Material supplied »
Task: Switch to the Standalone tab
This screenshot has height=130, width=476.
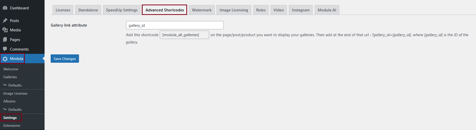Action: click(x=88, y=10)
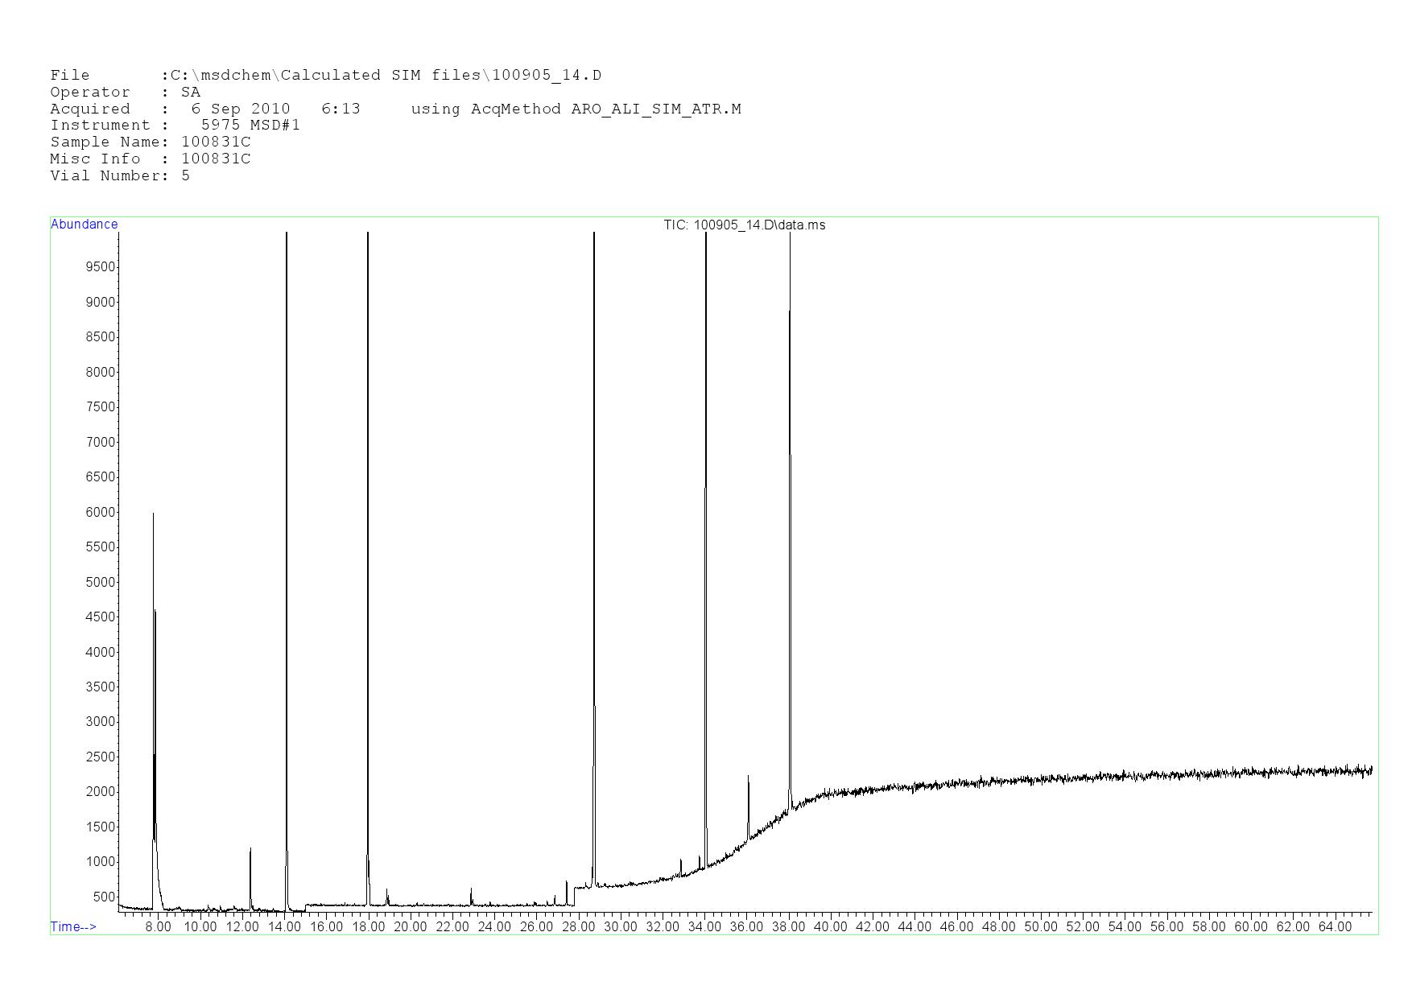Click the small peak near 36 minutes
Image resolution: width=1412 pixels, height=998 pixels.
coord(749,777)
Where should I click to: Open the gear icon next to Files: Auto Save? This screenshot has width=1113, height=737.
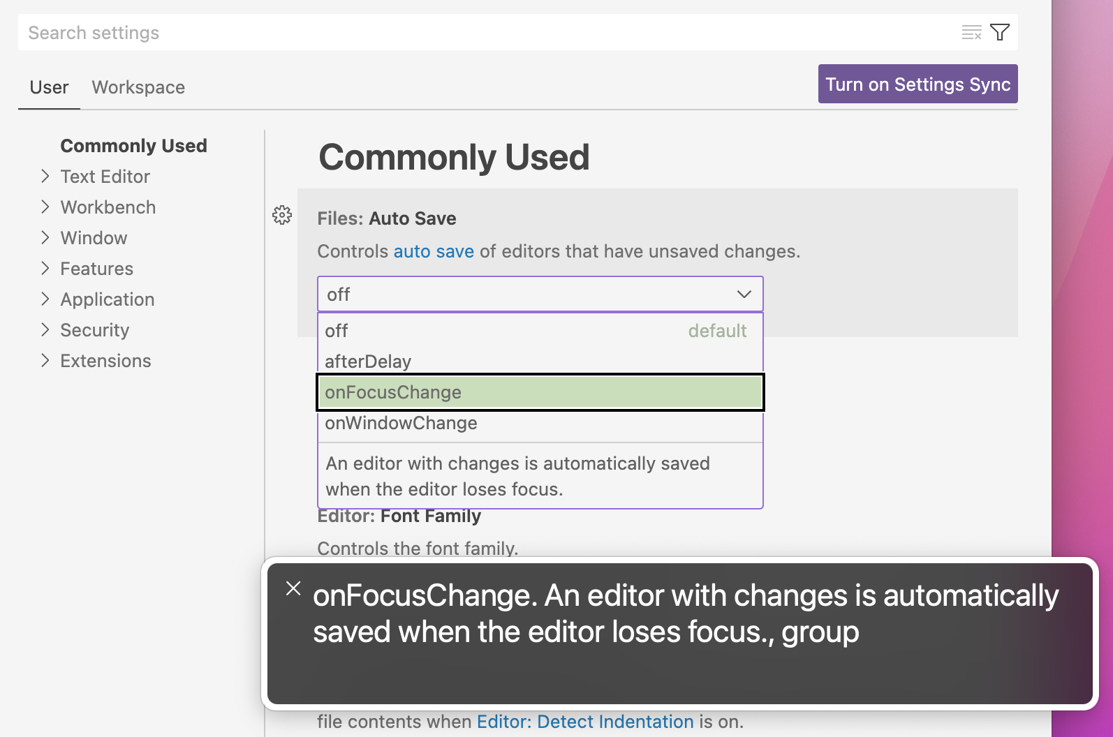click(x=282, y=216)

What the exercise asks »
From the line containing "Where should I" down to the final line of the records above, restate every line word for word, add nothing, and skip the pictures.

Solved problem »
Where should I click to: Open the gear icon next to Files: Auto Save? This screenshot has width=1113, height=737.
click(x=282, y=216)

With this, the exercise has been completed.